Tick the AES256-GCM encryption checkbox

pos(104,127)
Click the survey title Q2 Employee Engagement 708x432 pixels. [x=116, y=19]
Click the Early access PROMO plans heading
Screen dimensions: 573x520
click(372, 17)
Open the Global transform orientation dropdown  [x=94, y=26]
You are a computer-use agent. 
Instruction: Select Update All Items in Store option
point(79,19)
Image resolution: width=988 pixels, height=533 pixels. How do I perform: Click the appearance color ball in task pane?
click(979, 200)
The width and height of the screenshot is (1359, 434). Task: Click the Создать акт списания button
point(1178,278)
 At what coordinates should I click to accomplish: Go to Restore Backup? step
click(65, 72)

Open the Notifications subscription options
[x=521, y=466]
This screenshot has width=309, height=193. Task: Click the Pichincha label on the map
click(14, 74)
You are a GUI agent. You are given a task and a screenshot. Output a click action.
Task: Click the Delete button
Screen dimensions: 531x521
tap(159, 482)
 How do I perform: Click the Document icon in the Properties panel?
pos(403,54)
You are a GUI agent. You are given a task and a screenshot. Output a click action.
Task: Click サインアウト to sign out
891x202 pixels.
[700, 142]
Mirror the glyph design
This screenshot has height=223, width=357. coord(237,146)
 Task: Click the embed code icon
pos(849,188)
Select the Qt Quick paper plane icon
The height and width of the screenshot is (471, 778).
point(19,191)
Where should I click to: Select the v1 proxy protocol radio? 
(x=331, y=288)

---

What to do: What you return must match the data line for line.

Task output:
Tick the AES256-GCM encryption checkbox

pos(104,127)
Click the survey title Q2 Employee Engagement 708x432 pixels. [x=116, y=19]
Click the Early access PROMO plans heading
Screen dimensions: 573x520
click(372, 17)
Open the Global transform orientation dropdown  [x=94, y=26]
You are a computer-use agent. 
Instruction: Select Update All Items in Store option
point(79,19)
Image resolution: width=988 pixels, height=533 pixels. How do I perform: Click the appearance color ball in task pane?
click(979, 200)
The width and height of the screenshot is (1359, 434). Task: Click the Создать акт списания button
point(1178,278)
 At what coordinates should I click to accomplish: Go to Restore Backup? step
click(65, 72)

Open the Notifications subscription options
[x=521, y=466]
This screenshot has width=309, height=193. Task: Click the Pichincha label on the map
click(14, 74)
You are a GUI agent. You are given a task and a screenshot. Output a click action.
Task: Click the Delete button
Screen dimensions: 531x521
tap(159, 482)
 How do I perform: Click the Document icon in the Properties panel?
pos(403,54)
You are a GUI agent. You are given a task and a screenshot. Output a click action.
Task: Click サインアウト to sign out
891x202 pixels.
[700, 142]
Mirror the glyph design
This screenshot has height=223, width=357. coord(237,146)
 Task: Click the embed code icon
pos(849,188)
Select the Qt Quick paper plane icon
The height and width of the screenshot is (471, 778).
point(19,191)
Where should I click to: Select the v1 proxy protocol radio? 
(x=331, y=288)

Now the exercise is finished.